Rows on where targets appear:
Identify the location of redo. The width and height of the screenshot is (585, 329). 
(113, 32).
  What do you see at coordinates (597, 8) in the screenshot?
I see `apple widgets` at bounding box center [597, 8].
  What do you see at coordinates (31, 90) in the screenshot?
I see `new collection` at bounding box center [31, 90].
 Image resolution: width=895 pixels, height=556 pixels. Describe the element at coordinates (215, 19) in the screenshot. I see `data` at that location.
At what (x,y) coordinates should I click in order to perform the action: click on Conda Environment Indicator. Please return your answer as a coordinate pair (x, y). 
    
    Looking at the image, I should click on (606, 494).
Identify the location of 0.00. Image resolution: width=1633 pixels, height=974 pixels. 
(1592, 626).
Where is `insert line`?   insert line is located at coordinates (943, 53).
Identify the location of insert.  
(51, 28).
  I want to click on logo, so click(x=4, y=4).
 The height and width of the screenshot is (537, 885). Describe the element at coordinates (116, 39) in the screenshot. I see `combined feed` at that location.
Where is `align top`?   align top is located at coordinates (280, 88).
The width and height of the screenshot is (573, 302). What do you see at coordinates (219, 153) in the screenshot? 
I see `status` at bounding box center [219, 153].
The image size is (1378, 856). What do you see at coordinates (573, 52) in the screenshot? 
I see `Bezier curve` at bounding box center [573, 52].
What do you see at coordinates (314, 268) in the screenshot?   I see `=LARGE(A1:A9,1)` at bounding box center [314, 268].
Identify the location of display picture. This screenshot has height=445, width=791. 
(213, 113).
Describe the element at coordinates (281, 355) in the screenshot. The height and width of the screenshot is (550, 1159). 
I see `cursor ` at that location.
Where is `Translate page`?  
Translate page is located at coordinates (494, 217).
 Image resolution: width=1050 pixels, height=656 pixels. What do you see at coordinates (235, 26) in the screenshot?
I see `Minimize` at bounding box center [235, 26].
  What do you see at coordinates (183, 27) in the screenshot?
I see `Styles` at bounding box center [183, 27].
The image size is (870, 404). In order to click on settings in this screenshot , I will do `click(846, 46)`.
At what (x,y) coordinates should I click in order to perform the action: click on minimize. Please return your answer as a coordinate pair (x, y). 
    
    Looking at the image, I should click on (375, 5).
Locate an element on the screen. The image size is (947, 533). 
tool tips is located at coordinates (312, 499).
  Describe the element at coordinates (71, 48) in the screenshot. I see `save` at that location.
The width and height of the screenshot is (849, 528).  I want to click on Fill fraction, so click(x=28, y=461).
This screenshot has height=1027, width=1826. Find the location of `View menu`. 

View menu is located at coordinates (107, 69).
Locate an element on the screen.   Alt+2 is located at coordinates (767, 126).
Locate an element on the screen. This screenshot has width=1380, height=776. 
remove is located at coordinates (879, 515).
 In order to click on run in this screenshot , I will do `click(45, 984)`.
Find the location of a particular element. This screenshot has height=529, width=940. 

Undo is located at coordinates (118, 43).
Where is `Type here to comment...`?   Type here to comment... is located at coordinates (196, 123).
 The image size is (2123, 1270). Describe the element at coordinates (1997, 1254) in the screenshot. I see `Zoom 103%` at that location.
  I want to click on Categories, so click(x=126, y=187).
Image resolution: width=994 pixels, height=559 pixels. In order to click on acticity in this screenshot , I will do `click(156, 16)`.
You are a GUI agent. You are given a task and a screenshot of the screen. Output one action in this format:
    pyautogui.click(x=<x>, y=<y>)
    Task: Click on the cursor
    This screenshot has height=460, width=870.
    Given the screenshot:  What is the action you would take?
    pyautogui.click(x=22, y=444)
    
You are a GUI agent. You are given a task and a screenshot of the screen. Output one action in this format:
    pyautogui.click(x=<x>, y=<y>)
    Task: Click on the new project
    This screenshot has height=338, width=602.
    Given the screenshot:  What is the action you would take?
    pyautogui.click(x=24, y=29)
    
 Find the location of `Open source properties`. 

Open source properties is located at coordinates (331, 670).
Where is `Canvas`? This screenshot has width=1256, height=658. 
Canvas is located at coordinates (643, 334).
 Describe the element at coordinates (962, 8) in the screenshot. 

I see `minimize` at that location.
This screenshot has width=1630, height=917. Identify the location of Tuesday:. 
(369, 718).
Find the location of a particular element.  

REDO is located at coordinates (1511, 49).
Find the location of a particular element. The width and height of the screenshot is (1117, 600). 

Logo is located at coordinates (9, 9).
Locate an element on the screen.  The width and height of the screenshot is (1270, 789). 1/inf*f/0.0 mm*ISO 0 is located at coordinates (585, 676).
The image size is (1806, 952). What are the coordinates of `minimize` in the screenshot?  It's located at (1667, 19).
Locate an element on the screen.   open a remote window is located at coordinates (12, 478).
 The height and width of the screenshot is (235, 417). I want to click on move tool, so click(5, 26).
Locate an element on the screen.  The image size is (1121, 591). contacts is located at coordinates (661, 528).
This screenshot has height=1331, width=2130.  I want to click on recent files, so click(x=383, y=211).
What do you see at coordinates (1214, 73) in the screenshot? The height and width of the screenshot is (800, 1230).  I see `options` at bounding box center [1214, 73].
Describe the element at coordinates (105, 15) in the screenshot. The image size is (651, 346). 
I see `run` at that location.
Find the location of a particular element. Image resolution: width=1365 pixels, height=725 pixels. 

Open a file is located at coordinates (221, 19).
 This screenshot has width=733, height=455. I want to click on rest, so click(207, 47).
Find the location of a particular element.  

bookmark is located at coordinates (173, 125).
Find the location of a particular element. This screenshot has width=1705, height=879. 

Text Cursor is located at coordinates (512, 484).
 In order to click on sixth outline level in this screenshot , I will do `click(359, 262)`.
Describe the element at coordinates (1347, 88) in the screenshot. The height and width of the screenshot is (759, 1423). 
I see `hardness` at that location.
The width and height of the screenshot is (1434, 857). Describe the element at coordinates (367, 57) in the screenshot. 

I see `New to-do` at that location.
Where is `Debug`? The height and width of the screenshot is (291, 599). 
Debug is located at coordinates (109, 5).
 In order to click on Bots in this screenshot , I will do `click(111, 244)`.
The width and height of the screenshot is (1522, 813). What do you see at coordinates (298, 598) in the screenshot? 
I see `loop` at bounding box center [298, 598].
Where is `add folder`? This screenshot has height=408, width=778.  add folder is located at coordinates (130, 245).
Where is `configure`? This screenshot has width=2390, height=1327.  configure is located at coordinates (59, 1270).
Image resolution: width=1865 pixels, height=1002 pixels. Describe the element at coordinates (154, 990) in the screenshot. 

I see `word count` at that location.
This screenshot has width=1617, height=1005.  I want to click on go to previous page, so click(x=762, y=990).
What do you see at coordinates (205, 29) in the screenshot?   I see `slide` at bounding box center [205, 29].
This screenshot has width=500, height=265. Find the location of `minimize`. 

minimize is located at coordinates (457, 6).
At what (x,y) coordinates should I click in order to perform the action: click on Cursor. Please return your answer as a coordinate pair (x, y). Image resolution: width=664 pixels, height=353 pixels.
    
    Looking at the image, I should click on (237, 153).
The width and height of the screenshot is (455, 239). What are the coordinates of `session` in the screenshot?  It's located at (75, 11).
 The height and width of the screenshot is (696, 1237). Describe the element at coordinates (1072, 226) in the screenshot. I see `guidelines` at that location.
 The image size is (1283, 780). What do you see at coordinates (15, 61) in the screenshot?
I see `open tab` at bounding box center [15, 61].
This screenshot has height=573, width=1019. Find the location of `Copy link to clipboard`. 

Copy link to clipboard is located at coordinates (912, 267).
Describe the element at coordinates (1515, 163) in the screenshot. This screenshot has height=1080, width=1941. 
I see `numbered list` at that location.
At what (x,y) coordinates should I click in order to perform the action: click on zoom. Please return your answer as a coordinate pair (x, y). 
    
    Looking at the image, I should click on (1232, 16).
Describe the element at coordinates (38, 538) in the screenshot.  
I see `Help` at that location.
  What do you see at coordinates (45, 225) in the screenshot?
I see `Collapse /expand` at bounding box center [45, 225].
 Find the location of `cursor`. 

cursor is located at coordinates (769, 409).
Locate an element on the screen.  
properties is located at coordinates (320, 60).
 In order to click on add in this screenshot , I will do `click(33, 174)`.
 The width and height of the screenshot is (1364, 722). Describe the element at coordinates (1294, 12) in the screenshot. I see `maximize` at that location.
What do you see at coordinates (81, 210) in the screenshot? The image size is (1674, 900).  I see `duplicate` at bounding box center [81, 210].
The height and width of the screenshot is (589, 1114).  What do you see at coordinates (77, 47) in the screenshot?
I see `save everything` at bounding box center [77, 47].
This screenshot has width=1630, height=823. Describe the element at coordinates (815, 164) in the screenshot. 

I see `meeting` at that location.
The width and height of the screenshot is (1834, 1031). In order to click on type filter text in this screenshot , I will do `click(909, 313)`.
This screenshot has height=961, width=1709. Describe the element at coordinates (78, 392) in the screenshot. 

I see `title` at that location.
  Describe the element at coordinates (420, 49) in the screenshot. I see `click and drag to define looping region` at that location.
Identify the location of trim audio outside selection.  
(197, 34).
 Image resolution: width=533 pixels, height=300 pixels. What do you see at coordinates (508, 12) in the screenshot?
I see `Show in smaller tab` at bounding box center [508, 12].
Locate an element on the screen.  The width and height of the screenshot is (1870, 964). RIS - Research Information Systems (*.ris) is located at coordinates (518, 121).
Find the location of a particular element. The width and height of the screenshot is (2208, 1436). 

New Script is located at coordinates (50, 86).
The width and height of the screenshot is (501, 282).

Work required: Can you rewrite everything from "This screenshot has height=961, width=1709." down to "coordinates (518, 121)." with "trim audio outside selection" renamed to "crop audio outside selection" and nothing else changed?

Written response:
This screenshot has height=961, width=1709. Describe the element at coordinates (78, 392) in the screenshot. 

I see `title` at that location.
  Describe the element at coordinates (420, 49) in the screenshot. I see `click and drag to define looping region` at that location.
Identify the location of crop audio outside selection.  
(197, 34).
 Image resolution: width=533 pixels, height=300 pixels. What do you see at coordinates (508, 12) in the screenshot?
I see `Show in smaller tab` at bounding box center [508, 12].
Locate an element on the screen.  The width and height of the screenshot is (1870, 964). RIS - Research Information Systems (*.ris) is located at coordinates (518, 121).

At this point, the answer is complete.